A Bump in the Stream: The Convergence of Geology and Physics
Rich Styles
Dept. of Geological Sciences and Marine Science Program
University of South Carolina
Leslie Sautter
Project Oceanica
Dept. of Geology, College of Charleston
The Charleston Bump is a large geologic feature located just beyond the edge of the continental shelf of the southeast U.S. coast, approximately 150 km southeast of Charleston, South Carolina. The actual “Bump” consists of a flat, rocky ramp that gradually rises from a depth of 700 m to shallower than 400 m (Fig. 1). This ramp trends roughly from south to north. At the end of the ramp, the sea floor drops precipitously for more than 100 m, forming a nearly vertical scarp, or cliff-like wall. Overhanging rocky ledges occur along the face of this scarp and provide excellent habitat for many species of fish. Just north of the scarp is a deep basin-like area (the “scour depression”) that shows signs of significant erosion by strong bottom currents resulting from the way in which the Charleston Bump deflects the Gulf Stream.

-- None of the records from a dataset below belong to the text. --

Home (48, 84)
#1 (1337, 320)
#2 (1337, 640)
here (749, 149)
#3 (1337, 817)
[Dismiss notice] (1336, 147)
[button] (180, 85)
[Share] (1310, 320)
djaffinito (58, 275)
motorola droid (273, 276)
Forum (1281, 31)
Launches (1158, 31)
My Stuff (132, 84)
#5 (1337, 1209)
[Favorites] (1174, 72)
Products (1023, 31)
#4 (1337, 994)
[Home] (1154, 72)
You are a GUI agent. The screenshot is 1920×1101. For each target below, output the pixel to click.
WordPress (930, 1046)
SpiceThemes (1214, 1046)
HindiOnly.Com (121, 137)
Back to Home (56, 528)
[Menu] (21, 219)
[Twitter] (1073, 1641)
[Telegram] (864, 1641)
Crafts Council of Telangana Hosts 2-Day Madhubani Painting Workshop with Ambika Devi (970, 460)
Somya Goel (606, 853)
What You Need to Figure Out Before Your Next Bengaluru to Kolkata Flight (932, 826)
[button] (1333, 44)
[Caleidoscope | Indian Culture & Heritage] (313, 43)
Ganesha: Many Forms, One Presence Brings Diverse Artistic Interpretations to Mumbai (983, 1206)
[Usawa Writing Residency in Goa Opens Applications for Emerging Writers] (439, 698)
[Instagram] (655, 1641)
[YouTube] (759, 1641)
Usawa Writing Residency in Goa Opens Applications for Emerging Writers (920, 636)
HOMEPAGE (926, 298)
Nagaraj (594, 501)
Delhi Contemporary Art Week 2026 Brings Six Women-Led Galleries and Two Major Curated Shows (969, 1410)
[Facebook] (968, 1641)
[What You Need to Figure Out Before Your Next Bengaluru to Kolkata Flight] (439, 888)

Figure 2. Example of a Charleston Bump Mn-Phosphorite rock collected from the scour depression in 2001. This specimen is 70 cm in length and weighs nearly 100 lbs. Many invertebrates are attached to the rock, illustrating how these creatures anchor themselves in the swift currents of the Gulf Stream. Click image for larger view.
Grown in Place
The Bump is an unusual sea-floor feature, as the rock that forms the pavement-like surface is Manganese-Phosphorite (or Mn-Phosphorite for short). This type of rock is not formed from the cooling of magma, nor is it cemented particles of sand. Instead, Mn-Phosphorite is formed chemically, from the precipitation of mineral matter directly from seawater. Occasionally, seawater becomes overenriched, or supersaturated, with phosphate ions (dissolved particles with a chemical-electrical charge), either from increased upwelling of nutrients, or from erosion of phosphate-rich sediments lying on the continental shelf. If there are too many phosphate ions for the seawater to “hold,” those ions bond with others, forming a solid.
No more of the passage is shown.